There is an entire crew that gets an F-16 Fighting Falcon fighter jet mission-ready and in the air outside of just the pilot in the cockpit. One of the key members are the weapons loaders who load the munitions, install and remove alternate mission equipment, and perform end-of-runway procedures to assist the jet in takeoff.
Senior Airman Sydney Byrd currently serves in this position with the South Carolina Air National Guard, 169th Aircraft Maintenance Squadron.
November 22, 2016 - U.S. Air Force Senior Airman Sydney Byrd, 169th Aircraft Maintenance Squadron weapons loader, assists in affixing a bomb onto the wing of an F-16 Fighting Falcon fighter jet on the taxiway at McEntire Joint National Guard Base, South Carolina. The South Carolina Air National Guard’s 169th Fighter Wing is the only fighter wing in the Air National Guard that is assigned to a stand-alone base, allowing for the capability to store, build, load, and drop live tactical assets from home station. (U.S. Air National Guard photo by Airman 1st Class Megan Floyd)
“Being a weapons troop, we lift missiles and load bombs,” she said. “Basically, we get our hands dirty.”
Typically, more physically demanding career fields are dominated by males, due to the nature of the work. However, with all jobs being opened to females as of January 2016, it is becoming more common for females to serve in these labor intensive positions. And Byrd doesn’t let any stereotypes hold her back.
“Maybe as a female you might have to hit the gym a little bit harder,” said Byrd. “I make sure when it comes to work on the flight line, no one has to hold my hand. I am a crew member, just like anyone else.”
With nearly 4 years of service with the South Carolina Air National Guard Byrd has made an impact on her peers and supervisors with her work ethic and positive attitude.
“Her ability to take on projects to completion and problem solve with little input from others makes her a valuable asset to the weapons shop,” said Senior Master Sgt. Michael Puck, 169th Maintenance Group supervisor.
Puck added, Byrd’s competence, ambition and desire to learn set her apart when she applied for a fulltime position with the maintenance shop. Byrd continues to showcase her ambition by earning a Bachelor of Arts in Business Management from Clemson University and by pursuing her commission as a maintenance officer. Additionally, outside of being a weapons loader during the week, Byrd also assists the command chief with the base awards and recognition program during drill weekends.

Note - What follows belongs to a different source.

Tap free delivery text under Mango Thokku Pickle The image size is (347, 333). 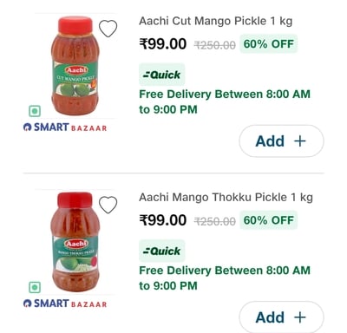225,278
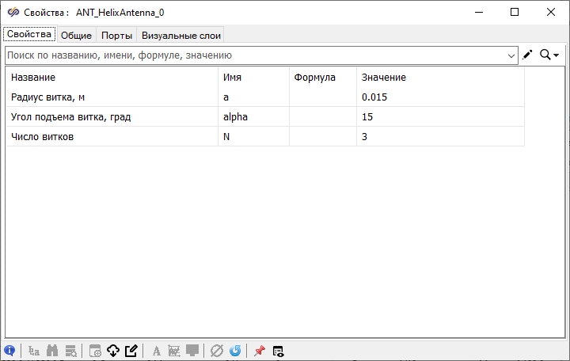
Task: Click the cloud download icon
Action: (112, 351)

Throughout her time serving in the South Carolina Air National Guard, Byrd said her favorite part of the job has been the camaraderie of the shop and how her guard unit has become a second family to her. This came naturally, as her brother also previously served in the weapons shop, giving her an opportunity to meet and know the personnel before joining the unit.
For others looking to serve, Byrd has some advice to share from her experiences.
“The Guard taught me service before self and, most importantly, improved my self-confidence,” said Byrd. “The Guard is 100% what you make of it…Soak up all the knowledge from your leadership and ask questions and have pride while you wear the uniform.”